The government has attempted to boost domestic grain production by providing more financial and policy support, pressing local governments to focus more on grain production and introducing stricter rules on farmland protection and usage. It has also invested heavily in agricultural technologies — from genetically modified crops to space seed breeding, alternative proteins and agricultural autonomous systems and artificial intelligence.

The government launched a nationwide campaign to cut food waste and soybean and corn use in animal feed, aiming to reduce demand for food and feed grains. It has also been undertaking various attempts to enhance its external food supply resilience through import diversification, overseas investment and by creating new supply routes and fostering international cooperation.

Facing growing threats from extreme climate events, these measures can be expected to yield mixed results. Some measures have the potential to contribute to domestic and global food supply resilience, albeit not without controversy. These measures include developing drought- and insect-resistant and salt-tolerant crops, investing in artificial or alternative proteins, boosting overseas agricultural investment and technological transfer and creating new food transportation routes.

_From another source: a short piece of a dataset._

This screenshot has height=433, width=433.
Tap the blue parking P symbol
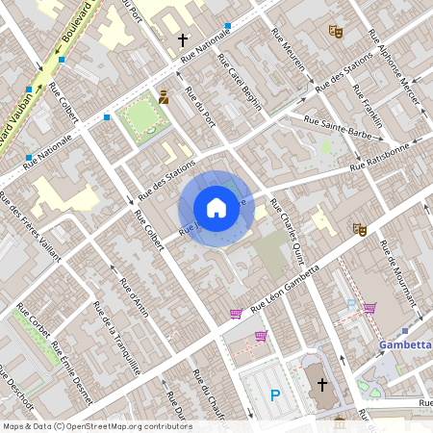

Other measures, though, including forcefully boosting domestic grain production through intensive farming and reliance on coal-based fertiliser, will not only threaten the long-term sustainability of China’s food production but also undermine its plans to fight climate change.

Facing increasing threats from climate change, China needs to strike the right balance between boosting domestic grain production and water security. The current policy of pressuring dry northern provinces to produce more grain might make China’s food system even more vulnerable to climate shocks. Rather, China needs to tap the potential of southern rain-fed provinces to grow more grains. It is also in China’s interest to step up global agricultural investment and agricultural technology transfers.

Only through a balanced strategy that integrates regional strengths within China and leverages global agricultural cooperation can China build resilience against climate change, secure a stable food supply and maintain its key role in global food trade.

Hongzhou Zhang is Research Fellow with the China Programme at the S Rajaratnam School of International Studies (RSIS), Nanyang Technological University, Singapore.